* **Text for analysis**
----

It’s the capability of a program to “reflect” upon itself, I.E. to inspect and understand its own code.
As an example, In C# you can write a class…
public class MyClass { public void MyMethod() { ... } }
…and you can create an instance of it, and use it, like this…
var myClass = new MyClass(); myClass.MyMethod();
Simple enough, nothing we haven’t all seen before.
But you can do the same thing with reflection, as such…
var type = System.Reflection.Assembly.GetExecutingAssembly() .GetType("MyClass"); var constructor = type.GetConstructor(Array.Empty<Type>()); var instance = constructor.Invoke(Array.Empty<Object>()); var method = type.GetMethod("MyMethod"); var delegate = method.CreateDelegate(typeof(Action), instance); delegate.DynamicInvoke(Array.Empty<object>());
Obnoxious and verbose and tossing basically all type safety out the window, but it does enable some pretty crazy interesting things. Like self-discovery and dynamic loading of plugins, or self-configuration of apps. Also often useful when messing with generics. I could dig up some practical use-cases, if you’re curious.
Woah, that’s some meta shit. Neat. :D
It’s pretty cool when you use it right but it’s also really easy to shoot yourself in the foot with, even by C++ standards. For example, in other languages (I’m coming from Java/C# which both have it) it lets you access private/protected fields and methods when you normally wouldn’t be able to.
There’s also a noticeable performance penalty over large lists because you’re searching for the field with a string instead of directly accessing it.
For the times it is necessary (usually serialization-adjacent or dynamic filtering/sorting in a table) to use reflection, it’s faster at runtime than converting an object to a dictionary/hashmap. However, 99% of time it’s a bad call.
I can see the footguns, but I can also see the huge QoL improvement - no more
std::enable_if
spam to check if a class type has a member, if you can just check for them.… at least I hope it would be less ugly than
std::enable_if
.You already can do that with C++20 concepts and the requires expression
template <typename T> concept has_member_foo = requires(T t) { t.foo(); }; // Will fail to instantiate (with nice error // message) if t.foo() is ill-formed template <has_member_foo T> void bar(T t) { // ... } // abbreviated form of above void baz(has_member_foo auto t) { // ... } // verbose form of above template <typename T> requires has_member_foo<T> void biz(T t) { // ... } // same as above but with anonymous concept template <typename T> requires requires(T t) { t.foo(); } void bom(T t) { // ... } // If already inside a function if constexpr (has_member_foo<T>) { // ... } // Same but with anonymous concept if constexpr (requires(T t) { t.foo(); }) { // ... }
I imagine reflections would make the process more straightforward, requires expressions are powerful but either somewhat verbose or possibly incomplete.
For instance, in your example
foo
could have any of the following declarations in a class:void foo();
int foo() const;
template <typename T> foo(T = { }) &&;
decltype([]() { }) foo;
I’m not sure if there’s anything
enable_if
can do that concepts can’t do somewhat better but yeah there’s definitely a lot of subtleties that reflection is going to make nicer or possible in the first placeOh,
std::enable_if
is straight up worse, they’re unreadable and don’t work when two function overloads (idk about variables) have the same signature.I’m not even sure enable_if can do something that constraints can’t at all…
There’s a pretty big difference though. To my understanding enable_if happens at compile time, while reflection typically happens at runtime. Using the latter would cause a pretty big performance impact over a (large) list of data.
C++26 reflection is compiletime
Wouldn’t compilers be able to optimize runtime things out? I know that GCC does so for some basic RTTI things, when types are known at compile time.
It’s good the core language now has to have a reason before it deletes shit. Speaking of, when do they add full garbage collection and call it c+++?
Garbage collection was at some point part of the spec but was removed in 23.
https://en.cppreference.com/w/cpp/memory/gc/declare_reachable
If wasn’t full garbage collection in the spec. It was some infrastructure support in the spec that would make it easier to write garbage collectors in C++.

----

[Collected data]
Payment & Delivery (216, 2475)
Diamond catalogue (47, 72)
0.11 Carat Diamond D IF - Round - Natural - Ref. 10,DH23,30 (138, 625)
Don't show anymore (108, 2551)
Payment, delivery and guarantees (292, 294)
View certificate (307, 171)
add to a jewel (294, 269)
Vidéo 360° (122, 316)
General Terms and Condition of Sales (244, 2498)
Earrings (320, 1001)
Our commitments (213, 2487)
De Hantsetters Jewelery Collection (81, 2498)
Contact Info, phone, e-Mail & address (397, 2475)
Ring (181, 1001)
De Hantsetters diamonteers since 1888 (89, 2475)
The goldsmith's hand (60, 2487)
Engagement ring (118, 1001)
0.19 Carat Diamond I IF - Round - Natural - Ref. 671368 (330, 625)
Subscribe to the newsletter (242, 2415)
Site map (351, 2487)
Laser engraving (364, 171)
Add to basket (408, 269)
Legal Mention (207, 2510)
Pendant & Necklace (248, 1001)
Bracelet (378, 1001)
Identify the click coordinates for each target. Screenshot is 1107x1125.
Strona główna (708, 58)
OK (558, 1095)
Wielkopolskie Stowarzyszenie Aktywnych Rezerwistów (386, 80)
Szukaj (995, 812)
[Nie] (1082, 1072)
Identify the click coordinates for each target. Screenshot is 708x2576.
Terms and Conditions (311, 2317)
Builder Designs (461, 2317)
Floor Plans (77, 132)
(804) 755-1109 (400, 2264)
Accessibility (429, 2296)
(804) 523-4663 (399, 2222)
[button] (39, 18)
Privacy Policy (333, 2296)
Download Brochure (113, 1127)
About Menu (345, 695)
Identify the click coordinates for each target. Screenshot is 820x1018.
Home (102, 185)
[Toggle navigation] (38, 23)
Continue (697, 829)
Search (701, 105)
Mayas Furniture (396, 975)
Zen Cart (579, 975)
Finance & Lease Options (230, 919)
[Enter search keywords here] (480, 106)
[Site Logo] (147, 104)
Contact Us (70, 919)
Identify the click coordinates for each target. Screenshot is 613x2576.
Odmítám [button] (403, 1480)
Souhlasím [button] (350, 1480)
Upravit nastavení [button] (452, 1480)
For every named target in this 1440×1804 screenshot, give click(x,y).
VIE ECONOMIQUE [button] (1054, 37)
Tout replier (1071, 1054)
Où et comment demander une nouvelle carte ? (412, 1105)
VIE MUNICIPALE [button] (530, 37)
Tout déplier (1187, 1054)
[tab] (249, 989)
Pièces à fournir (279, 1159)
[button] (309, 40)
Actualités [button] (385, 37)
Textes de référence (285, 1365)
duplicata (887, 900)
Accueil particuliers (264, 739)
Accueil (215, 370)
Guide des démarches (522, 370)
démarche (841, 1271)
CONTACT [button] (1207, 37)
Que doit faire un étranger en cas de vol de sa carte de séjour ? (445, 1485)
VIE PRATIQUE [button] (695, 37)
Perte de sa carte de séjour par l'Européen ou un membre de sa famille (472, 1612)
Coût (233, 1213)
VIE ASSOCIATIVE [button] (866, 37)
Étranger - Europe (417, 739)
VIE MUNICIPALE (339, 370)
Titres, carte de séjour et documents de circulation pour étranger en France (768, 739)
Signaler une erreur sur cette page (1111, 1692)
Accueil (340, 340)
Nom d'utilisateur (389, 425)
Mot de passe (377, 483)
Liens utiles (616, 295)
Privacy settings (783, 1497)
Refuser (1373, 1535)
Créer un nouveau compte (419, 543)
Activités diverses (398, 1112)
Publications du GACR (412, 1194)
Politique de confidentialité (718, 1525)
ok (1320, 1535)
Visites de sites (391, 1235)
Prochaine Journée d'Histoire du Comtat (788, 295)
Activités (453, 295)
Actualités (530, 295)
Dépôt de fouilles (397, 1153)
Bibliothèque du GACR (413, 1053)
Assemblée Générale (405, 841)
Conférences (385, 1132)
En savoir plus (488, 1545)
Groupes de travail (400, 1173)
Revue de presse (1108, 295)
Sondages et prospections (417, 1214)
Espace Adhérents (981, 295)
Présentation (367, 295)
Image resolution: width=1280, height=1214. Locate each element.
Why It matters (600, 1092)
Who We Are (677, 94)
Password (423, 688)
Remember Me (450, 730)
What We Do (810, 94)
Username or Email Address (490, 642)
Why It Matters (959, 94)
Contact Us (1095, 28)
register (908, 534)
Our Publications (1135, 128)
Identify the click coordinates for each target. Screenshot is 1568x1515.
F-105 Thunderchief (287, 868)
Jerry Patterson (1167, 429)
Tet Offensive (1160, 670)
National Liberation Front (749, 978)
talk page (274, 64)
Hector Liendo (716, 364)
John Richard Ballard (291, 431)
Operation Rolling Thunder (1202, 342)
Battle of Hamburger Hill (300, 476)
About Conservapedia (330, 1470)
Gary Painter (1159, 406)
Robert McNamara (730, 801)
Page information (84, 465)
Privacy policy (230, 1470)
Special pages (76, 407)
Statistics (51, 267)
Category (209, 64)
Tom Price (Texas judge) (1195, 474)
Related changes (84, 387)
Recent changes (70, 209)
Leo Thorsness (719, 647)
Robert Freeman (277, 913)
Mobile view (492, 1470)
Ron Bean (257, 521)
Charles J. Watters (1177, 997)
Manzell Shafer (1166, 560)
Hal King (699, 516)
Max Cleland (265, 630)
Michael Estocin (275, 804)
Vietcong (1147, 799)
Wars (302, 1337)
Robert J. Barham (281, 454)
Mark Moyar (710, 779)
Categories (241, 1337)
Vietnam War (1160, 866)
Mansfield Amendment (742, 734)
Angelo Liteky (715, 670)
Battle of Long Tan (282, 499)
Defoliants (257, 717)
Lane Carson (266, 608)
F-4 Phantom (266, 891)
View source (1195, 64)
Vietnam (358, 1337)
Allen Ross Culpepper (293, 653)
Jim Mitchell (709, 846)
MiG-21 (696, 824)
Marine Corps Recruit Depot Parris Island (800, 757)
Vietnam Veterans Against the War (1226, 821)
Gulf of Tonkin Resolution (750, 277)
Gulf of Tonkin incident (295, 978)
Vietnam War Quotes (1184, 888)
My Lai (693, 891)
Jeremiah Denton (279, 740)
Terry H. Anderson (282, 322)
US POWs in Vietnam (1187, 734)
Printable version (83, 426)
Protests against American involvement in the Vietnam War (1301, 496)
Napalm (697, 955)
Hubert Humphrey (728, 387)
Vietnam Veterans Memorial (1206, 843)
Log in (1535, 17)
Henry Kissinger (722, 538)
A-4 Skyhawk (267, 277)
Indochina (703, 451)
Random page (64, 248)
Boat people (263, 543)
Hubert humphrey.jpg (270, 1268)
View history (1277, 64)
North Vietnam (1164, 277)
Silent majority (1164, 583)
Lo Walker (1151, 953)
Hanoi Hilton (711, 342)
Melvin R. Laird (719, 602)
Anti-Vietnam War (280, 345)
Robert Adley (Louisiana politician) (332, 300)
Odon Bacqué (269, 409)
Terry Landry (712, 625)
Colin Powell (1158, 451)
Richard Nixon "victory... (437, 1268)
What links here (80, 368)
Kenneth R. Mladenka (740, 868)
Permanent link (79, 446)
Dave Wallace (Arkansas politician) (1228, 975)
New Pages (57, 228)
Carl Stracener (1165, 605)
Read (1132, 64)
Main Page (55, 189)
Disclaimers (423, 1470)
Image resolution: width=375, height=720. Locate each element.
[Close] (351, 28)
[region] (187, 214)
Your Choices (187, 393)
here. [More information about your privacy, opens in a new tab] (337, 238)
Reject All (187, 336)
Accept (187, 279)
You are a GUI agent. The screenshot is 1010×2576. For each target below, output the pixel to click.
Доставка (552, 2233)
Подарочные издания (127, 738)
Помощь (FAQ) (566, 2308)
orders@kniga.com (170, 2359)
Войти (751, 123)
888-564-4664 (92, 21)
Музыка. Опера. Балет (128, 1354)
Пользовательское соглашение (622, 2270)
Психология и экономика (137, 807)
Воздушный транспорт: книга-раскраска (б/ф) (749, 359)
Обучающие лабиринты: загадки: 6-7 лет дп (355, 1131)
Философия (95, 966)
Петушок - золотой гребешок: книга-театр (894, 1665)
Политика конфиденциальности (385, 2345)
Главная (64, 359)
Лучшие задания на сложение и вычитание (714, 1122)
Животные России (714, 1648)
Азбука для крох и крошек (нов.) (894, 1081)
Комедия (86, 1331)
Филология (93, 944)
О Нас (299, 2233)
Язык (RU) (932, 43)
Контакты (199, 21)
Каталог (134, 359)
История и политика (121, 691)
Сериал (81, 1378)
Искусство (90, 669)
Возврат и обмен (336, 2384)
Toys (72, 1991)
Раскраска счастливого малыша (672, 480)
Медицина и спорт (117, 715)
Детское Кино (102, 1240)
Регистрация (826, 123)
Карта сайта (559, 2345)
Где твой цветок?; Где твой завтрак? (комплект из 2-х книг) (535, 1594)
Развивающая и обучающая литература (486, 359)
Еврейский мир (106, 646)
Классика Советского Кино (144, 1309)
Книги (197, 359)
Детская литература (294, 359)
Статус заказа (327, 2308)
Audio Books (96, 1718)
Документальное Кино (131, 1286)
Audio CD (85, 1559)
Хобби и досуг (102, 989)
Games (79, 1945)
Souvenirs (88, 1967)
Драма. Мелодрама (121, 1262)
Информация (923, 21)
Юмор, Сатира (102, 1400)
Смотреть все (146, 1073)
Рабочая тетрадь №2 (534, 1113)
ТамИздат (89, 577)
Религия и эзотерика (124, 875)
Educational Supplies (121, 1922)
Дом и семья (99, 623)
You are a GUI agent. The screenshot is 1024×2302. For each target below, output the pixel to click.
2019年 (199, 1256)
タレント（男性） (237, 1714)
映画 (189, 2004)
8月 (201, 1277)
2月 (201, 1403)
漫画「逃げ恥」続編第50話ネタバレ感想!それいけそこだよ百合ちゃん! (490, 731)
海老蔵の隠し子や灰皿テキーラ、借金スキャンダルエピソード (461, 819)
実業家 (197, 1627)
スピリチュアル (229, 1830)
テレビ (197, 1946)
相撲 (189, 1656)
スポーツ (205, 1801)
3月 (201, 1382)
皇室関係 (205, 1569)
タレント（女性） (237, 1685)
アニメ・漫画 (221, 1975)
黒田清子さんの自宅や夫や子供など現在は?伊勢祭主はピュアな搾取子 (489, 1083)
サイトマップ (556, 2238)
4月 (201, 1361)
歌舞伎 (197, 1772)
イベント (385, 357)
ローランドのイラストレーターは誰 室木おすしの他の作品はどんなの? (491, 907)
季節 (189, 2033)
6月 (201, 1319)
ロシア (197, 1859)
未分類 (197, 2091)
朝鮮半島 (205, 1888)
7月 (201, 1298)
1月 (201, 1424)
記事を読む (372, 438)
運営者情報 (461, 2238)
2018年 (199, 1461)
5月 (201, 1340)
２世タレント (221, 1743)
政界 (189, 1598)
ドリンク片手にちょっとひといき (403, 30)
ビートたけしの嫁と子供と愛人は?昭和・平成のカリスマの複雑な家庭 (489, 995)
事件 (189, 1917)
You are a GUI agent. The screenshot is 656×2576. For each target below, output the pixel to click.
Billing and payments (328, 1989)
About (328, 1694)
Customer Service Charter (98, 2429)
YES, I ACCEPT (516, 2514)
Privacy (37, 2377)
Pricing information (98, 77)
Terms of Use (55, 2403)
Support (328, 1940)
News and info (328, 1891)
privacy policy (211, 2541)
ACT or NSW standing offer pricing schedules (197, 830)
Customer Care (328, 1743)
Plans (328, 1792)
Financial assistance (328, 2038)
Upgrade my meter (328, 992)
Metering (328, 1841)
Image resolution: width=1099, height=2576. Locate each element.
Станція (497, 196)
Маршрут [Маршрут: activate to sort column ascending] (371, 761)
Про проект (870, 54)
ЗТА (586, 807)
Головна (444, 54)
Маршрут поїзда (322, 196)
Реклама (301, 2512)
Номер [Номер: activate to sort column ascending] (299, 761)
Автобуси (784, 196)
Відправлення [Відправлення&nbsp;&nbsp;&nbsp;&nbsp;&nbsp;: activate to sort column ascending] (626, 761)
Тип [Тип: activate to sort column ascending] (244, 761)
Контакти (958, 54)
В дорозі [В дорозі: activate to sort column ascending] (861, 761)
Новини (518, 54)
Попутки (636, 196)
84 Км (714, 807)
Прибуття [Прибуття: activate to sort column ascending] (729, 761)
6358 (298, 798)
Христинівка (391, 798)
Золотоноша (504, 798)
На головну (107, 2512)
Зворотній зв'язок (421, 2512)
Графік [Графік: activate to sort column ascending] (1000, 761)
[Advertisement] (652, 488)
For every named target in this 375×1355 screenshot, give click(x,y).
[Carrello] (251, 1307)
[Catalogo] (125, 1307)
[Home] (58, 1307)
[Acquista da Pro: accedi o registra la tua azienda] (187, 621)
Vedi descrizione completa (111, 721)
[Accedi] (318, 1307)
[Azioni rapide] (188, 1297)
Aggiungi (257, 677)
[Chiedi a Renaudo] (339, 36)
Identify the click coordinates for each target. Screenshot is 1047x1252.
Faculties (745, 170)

----

Take the part of the text that opens with the words containing "For instance, in" and closes with "list of data.", and write it out again with "introspection" replacing "reflection". The records are separate material and have no connection to the text.

For instance, in your example
foo
could have any of the following declarations in a class:void foo();
int foo() const;
template <typename T> foo(T = { }) &&;
decltype([]() { }) foo;
I’m not sure if there’s anything
enable_if
can do that concepts can’t do somewhat better but yeah there’s definitely a lot of subtleties that introspection is going to make nicer or possible in the first placeOh,
std::enable_if
is straight up worse, they’re unreadable and don’t work when two function overloads (idk about variables) have the same signature.I’m not even sure enable_if can do something that constraints can’t at all…
There’s a pretty big difference though. To my understanding enable_if happens at compile time, while introspection typically happens at runtime. Using the latter would cause a pretty big performance impact over a (large) list of data.